The fight followed nearly a year of local conflict that began in spring at what the Evening Record called a “chiravari”* for a newly married couple. Duane apparently punched a fellow partygoer who happened to be a brother of the bride, following which he “had his nose caved in with a cowbell.”
The end-of-year conflagration that preceded the Christmas Eve peacemaking happened two weeks prior, when Duane went to Hammond’s farm with a few friends “to open up a road along his line, which was laid out about 30 years ago,” per the Evening Record, “but which … had never been legally opened.” This apparently involved tearing down part of Hammond’s fences, which you could say Hammond responded…poorly to.
The fight started with words, after which – according to Duane’s testimony – Hammond “went at his head with both fists at once.” The Record snarkily described this as “not [looking] to a spectator like a very formidable mode of attack.” Apparently Duane’s reputation as a brawler preceded him into the courtroom, as did his size: Duane claimed to be frightened of Hammond and testified that he thought Hammond “might give him a licking, which caused a ripple of merriment among the spectators on the court room, especially in view of the size and pugilistic experience of the two men.”
Things stepped up a notch when Irvin Minor took the stand and testified that Duane called for him to “bring the axe, but did not say that he would finish Hammond.” The prosecution argued Hammond acted in self-defense on his own property, the defense “implied that Hammond was looking for trouble, got it, got more than he wanted, and had no redress in law.”
Then Hammond’s butt-kicking ended up on the front page of the paper: “As a result … Hammond came into town this morning with a face that looks as though he had been having an encounter with the business end of a threshing machine,” according to mid-December reporting from the Evening Record.
Athough it started with a brawl in a field, proceeded to the issuing of warrants and escalated to a full a jury trial, it all ended with a simple handshake.
“It was a very unexpected termination of the assault and battery case … Dave Roush started the landslide by having a talk with the defendant, and offering to shake hands and call everything quits.
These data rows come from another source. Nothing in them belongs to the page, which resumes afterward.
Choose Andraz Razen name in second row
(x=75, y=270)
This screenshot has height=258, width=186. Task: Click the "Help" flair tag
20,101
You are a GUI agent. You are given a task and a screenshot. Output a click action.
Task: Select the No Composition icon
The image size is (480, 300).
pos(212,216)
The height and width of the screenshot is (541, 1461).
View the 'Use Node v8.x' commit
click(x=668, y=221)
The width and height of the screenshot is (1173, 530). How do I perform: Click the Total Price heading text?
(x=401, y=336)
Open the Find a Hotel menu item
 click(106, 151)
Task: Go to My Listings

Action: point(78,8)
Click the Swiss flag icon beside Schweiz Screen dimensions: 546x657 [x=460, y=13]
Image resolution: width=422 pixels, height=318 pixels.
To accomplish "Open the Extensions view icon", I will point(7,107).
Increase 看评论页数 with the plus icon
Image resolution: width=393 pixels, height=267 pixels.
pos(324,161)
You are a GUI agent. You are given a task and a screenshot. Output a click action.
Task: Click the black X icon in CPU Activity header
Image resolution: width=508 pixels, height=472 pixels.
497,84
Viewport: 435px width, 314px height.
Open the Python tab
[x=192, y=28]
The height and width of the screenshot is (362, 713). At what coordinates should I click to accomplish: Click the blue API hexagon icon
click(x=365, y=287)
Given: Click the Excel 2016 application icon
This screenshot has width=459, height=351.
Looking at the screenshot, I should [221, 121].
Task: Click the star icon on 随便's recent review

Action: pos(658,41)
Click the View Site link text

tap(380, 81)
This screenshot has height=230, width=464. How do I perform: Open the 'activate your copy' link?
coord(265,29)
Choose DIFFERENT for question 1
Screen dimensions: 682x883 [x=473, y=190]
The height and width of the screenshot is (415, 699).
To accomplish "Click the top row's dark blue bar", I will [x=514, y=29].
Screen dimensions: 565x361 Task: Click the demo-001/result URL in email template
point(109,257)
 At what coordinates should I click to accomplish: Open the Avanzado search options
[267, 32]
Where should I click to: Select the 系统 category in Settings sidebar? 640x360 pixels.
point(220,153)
Then Clinton Hammond, the complaining witness, offered to shake hands with Duane and call the case off, with the understanding that the troubles in the neighborhood should all be dropped and dropped for good. Duane showed his appreciation of the magnanimity of Mr. Hammond by thanking him and shaking his hand heartily.”
The Christmas Eve edition of the Evening Record reported that “it seemed to be the general sentiment that all old scores were to be wiped off and forgotten.”
“If any man breaks his word of honor in this regard,” stated the paper, “let him be anathema.” And to all a good night.
* What was a chiravari? As the Traverse City Record-Eagle explained a half-century later in 1952, the word had transmogrified into “shivaree,” defined as “an ancient and more or less dishonorable ceremony” following a wedding that involved neighbors getting noisemakers like tin cans, cowbells, old saws and the occasional shotgun together. They then made noise until the newly married couple invited them in for a meal or a drink. This often happened by surprise. At night. Sometimes also involving a brass band.